How exactly does this relate to the New York Marathon you're asking? A good question. A very good question. I sure wish I had a good answer. Have I told you how smart you are? And good looking? Have you lost weight? New hairdo? Glasses? New Dress? Want some bacon? See the shiny coin? No? You want an answer? Oh, I have an answer it's just not a good one.
Ever see the New York Marathon? I mean on television because normal people don't watch such things in person let alone participating in such endeavors. Not that any of us is normal but you know what I mean. Anyway. There's always this one guy, That Guy, who, when the starter gun sounds makes a sudden break for the lead. Running his lungs out just so he can say he lead the New York Marathon for 1.5 seconds. He never admits it was for the first 50 feet and that afterward he promptly collapsed and had to be rushed to the emergency room suffering from Near Terminal Oxygen Deprivation Through Sheer Stupidity (It's an actual condition, look it up. Ok, I'm lying. Don't look it up.).
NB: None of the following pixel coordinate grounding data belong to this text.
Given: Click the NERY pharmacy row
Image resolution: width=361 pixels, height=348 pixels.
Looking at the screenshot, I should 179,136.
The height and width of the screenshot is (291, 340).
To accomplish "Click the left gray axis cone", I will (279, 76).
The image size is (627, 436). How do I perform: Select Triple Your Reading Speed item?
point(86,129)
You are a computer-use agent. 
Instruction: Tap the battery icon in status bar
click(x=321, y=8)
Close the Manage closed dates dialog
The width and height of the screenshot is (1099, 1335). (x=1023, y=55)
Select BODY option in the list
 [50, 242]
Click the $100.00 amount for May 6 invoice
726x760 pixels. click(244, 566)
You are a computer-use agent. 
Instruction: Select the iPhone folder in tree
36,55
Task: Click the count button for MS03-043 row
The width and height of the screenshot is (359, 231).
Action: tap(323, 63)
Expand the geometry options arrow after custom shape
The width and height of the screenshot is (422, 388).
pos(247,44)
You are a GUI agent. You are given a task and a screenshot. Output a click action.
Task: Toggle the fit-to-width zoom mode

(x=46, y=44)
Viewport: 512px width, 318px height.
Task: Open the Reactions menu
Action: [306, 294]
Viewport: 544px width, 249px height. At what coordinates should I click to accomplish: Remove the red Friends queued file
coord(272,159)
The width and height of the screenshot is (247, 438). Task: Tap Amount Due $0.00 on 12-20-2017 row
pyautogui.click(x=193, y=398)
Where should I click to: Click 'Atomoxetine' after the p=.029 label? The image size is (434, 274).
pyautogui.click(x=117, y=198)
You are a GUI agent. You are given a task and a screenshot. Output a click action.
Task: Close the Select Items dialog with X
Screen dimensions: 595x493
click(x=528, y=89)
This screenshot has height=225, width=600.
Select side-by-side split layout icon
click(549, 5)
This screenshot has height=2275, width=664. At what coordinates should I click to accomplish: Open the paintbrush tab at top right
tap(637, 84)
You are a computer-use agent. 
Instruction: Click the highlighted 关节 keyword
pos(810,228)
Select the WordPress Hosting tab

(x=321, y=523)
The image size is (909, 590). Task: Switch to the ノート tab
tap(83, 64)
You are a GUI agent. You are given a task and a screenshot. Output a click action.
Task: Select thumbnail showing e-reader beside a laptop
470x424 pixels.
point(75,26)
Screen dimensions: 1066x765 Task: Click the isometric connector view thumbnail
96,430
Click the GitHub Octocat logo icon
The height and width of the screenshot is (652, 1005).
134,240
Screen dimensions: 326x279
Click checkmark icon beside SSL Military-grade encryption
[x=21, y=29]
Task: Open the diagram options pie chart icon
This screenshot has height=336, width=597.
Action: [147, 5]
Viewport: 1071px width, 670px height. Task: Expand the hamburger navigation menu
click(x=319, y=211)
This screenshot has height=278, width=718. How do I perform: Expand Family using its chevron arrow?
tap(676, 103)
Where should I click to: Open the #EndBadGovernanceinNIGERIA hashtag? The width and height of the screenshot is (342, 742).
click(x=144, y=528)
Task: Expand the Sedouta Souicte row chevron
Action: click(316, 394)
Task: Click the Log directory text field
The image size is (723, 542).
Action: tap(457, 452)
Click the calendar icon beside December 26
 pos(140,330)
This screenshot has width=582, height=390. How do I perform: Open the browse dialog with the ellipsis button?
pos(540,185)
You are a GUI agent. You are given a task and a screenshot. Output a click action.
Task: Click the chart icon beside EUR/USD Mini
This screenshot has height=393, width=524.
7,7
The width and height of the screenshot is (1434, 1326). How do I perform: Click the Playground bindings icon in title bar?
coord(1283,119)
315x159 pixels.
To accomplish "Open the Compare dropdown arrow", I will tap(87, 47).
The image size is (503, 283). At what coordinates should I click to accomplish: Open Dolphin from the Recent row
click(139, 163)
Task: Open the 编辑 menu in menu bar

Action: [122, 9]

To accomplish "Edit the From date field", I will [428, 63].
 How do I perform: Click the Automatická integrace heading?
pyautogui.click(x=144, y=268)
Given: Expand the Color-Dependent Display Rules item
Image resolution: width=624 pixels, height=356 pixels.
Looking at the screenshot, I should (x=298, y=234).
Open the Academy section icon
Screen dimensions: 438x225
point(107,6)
This is exactly Angus' hunting strategy. Run like stink for a vanishingly small fraction of a second, slow down, stop, peer carefully around with a confused look on your face and then collapse to the ground while breathing heavily and claiming victory because the whole thing went exactly according to plan right up to the point where you pulled your groin and couldn't possibly have gone on another second but if not for that you would have won easily and handily. Or caught the Lizard. Depending on who's narrative I'm currently channeling. And I channel a lot. Have I ever told you I used to be a princess on the Isle of Moo? But never mind that for now.
Of course all this means that Angus is a natural for the Marathon. I didn't even know he was interested but now that I do I will do all in my power to assure his success. We'll get endorsements. We'll get chicks. We'll get cash. We'll get rolled in Central Park. I just need to figure out how to get a Black Lab registered for the New York Marathon. I mean, how hard could it be? They let Jared from Subway fame in right?
Look out Big Apple, here we come!
Six
3 comments:
So, now I'll have to tune in to the start of the NY Marathon to see if Angus gets that 1.5 seconds of leading glory. Go Angus!
My wife was rolling as I read this to her.
Matthew on the other hand just kinda stared at me and drooled, but since he's only one year old, I guess that's normal.
We'll set up a cheering club Ed where we drink adult beverages and opine on the running styles of Chihuauas vs tea cup poodles!
Thanks Instinct. It is totally normal for Matthew. Me on the other hand...not so much. It doesn't help that even Angus thinks it's funny when I do.